Drifting thoughts of a snowflake

Wednesday, August 11, 2004

Here’s to you, Grandma!

I’ve started going to the gym during my lunch break. It’s nothing huge, just weights, and it leaves my nights free for running and doing other more important stuff (i.e. drinking). I changed my gym membership from a snooty personal gym to the YMCA. This basically means that instead of working out with a bunch of women who drive SUVs and struggle with the weight of their diamond rings, I work out with women who struggle with lifting their sagging breasts into their bathing suits and drive Lincoln town-cars.

Yesterday was my first attempt at working out there. I rushed in to find the tiny locker room filled with women over 65. Quite a site! Turns out 11:30 is time for Elder Aqua at the Y. That’s right boy and girls, and the oldies you can imagine sporting bathing suits and swim caps. How lucky could a girl be? After the initial shock of seeing what I was going to look like at 70, I hit the weights with a renewed sense of ferocity.

As I worked out I watched them in the pool. They were peacefully bouncing up and down in their multicolored caps, stretching and bending like reeds. It was like watching that new Subway advertisement. They started to grow on me.

At 21 I thought I was too thin. At 27 I thought I was too fat. At 30 I finally came to love my body. So I have a little belly? I also have a big butt and ample breasts. In the end I came to realize there’s nothing horrible about having a curvy body. I love it, and I know it could be worse. For some reason that year, I gave my self permission to let go and stop worrying what others thought of it. It was the best part of turning 30. I’m no longer self conscious in bed and I no longer feel like other women look better than I do. Now they just look different.

Today I walked into the locker room and found 5 Grammy’s getting ready for their class. Struggling to pull on their suits, they gabbed about their kids. I tried to sneak by them to no avail. “Good morning, missy!” they chanted. “Good morning!” I chirped.

I started to change and then started to laugh. These women were talking to me naked as can be without a care in the world. Drooping buts and varicose veins be damned, they couldn’t have cared less. So I joined them. I didn’t wrap my towel around me while I put my shorts on; I just put on my shorts with reckless abandon. I didn’t hide while messing with my sports bra, and I didn’t worry about binding over properly to tie my shoes.

Life is more important that thick thighs and spider veins. Life is about getting past the little things that harbor into self-doubt, and actually living your life.
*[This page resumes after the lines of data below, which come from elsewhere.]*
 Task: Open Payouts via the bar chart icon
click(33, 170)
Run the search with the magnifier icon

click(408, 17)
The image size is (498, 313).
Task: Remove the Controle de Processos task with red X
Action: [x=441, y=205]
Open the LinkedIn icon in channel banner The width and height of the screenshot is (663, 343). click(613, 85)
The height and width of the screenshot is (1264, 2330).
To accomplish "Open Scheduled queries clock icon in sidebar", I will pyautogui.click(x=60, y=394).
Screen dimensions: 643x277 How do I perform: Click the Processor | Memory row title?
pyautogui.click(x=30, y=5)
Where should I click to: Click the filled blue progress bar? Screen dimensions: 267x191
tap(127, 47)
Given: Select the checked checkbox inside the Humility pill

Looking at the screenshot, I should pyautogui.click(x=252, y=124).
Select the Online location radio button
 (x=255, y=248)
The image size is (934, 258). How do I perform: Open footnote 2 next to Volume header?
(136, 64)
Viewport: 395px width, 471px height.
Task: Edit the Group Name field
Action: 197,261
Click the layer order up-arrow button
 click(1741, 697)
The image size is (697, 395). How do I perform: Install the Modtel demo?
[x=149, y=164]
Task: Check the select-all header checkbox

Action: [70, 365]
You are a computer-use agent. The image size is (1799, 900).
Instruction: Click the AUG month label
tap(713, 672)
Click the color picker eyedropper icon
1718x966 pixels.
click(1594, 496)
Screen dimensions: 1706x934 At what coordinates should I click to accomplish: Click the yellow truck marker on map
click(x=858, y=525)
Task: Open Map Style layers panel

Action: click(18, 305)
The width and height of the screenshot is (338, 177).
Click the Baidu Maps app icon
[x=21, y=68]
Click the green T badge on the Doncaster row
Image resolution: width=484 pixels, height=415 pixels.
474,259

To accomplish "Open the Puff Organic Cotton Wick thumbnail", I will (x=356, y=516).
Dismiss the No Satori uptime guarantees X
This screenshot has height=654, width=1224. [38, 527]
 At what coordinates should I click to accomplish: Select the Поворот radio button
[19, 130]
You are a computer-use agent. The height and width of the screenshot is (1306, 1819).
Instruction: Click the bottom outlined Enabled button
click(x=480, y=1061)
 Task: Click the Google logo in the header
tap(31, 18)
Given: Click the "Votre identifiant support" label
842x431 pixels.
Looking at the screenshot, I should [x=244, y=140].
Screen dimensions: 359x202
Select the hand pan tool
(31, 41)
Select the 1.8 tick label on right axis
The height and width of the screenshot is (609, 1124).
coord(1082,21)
Life is about being 80, 50, or 30 years old and saying, “fuck it – I’ve got better things to worry about”. So "yea me" and my naked self!

by body item ;

2 Comments:

Blogger mona said...

many hearts swirling your way for this one.

1:25 PM

 
Blogger jen said...

this made me feel sooo good.

i need to be 30, like NOW.

i spent an hour on the eliptical trainer last night and it hurt, but it felt good. endorphins are good.

i may just be heading in the right directions and doing these things for the right reasons. for once.